Economic Life,Sinking Funds,Amortization and RDs
April 22, 2011 5 Comments
I first came across the concepts of economic life,sinking fund and amortization as an engineering student.Adapted to our personal finances and business these concepts help us to always have enough money at the right time.
Economic life , a.k.a useful life is the period of actual usefulness of an asset.Beyond this period it is cheaper to replace or scrap the asset than to continue maintaining it.
A sinking fund is a reserve created by periodically setting aside certain sums in an account to replace an asset in future or to repay a liability.
Amortization refers to spreading an asset’s replacement cost over it’s economic/useful life.
Every asset we own will need to be replaced , majorly overhauled , renovated or rebuilt after some time.So vehicles, household and office appliances,etc. need to be replaced,houses and business premises renovated or rebuilt and major investments and upgradations become inevitable in farms over a period of time.So every asset has an economic life.Moreover we often know the approximate time in which such expenses are likely to become due.So the way to ensure that there is enough money to undertake a capital expense when it becomes due,is to establish a sinking fund into which we periodically pay money into to raise the required amount i.e we amortize the sinking fund amount.
To determine the sinking fund amount first consider how much an asset costs today.Then decide how inflation might affect the price of a similar asset in future.If you think that inflation will increase the price of replacement then increase the sinking fund value appropriately.You can use the calculator here to figure out the inflation-adjusted sinking fund amount http://www.yetanothersite.com/inflation-calculator-for-india.htm#resultsA .Remember that many appliances are likely to actually be cheaper in future.So don’t panic and over allow for inflation unless you are looking for some major upgrade say from a basic to some designer model.However, wherever there is a wage/labour content do err on the side of caution especially if you live in some emerging economy.Otherwise you might have to do a bit of DIY when the time comes.Likewise if the asset has a resale-value or trade in price or scrap value,estimate it and deduct it from the sinking fund value.It pays to be conservative while estimating the money you are likely to make from selling your old asset.In case you live in a place where you have to pay to have your trash carted off, add don’t subtract this value from the sinking fund.
Next to find out how much you need to lay aside periodically,use this amortization calculator: http://www.cecalc.com/Economics/UniformSeriesSF.aspx. The future value is the sinking fund value determined as per the previous paragraph.For the yearly interest rates use the recurring deposit rates offered by banks.They are usually a percentage below the FD rates offered.The following link will help you look for the best rates: http://www.ratekhoj.com/fixed-deposits/fixed-deposit-rates/index.php.In case the economic life is over 10 years determining the interest rate might be tricky.In that case why not assume the long-term post office rate of interest ?Post office Savings instruments are always a fall back option in case the interest rates fall drastically.
Now that RD rates are so high why not start creating your sinking funds now?

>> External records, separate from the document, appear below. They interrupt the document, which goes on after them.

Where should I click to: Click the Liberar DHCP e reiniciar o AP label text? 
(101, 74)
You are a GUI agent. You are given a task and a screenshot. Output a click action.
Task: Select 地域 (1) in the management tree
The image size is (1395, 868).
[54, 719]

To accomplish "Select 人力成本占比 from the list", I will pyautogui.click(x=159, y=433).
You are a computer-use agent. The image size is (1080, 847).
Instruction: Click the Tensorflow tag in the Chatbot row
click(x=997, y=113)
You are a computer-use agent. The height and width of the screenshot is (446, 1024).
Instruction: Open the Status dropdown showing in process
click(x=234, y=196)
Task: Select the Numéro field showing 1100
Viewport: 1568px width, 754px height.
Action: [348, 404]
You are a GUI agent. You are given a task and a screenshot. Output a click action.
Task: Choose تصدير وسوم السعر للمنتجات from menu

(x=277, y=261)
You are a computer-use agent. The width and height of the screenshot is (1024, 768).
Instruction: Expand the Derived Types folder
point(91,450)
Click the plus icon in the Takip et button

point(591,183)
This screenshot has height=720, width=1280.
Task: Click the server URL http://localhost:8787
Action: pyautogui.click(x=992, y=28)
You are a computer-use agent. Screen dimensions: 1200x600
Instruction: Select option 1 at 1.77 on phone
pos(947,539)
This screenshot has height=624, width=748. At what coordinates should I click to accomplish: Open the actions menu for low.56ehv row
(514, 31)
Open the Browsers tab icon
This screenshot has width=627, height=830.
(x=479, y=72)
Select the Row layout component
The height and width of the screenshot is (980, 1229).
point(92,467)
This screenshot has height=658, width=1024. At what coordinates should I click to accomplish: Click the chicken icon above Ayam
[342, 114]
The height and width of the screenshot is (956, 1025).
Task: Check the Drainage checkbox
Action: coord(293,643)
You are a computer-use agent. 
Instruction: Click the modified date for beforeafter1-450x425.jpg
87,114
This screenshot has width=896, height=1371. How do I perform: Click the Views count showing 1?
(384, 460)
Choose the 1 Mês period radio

Of course sinking funds can be parked in any instrument which offers capital security and interest but RDs are really convenient in that they take out the hassles associated with guessing interest rates and the amounts required to be set aside given variable rates.In case you decide against RDs you will to work out how much you need to contribute each year depending on the interest rate you can secure in a given year and the rates your previous deposits are earning.I feel that the effort is not worth it unless the sinking fund in question is so huge that it becomes necessary to seek out instruments that are more tax-efficient.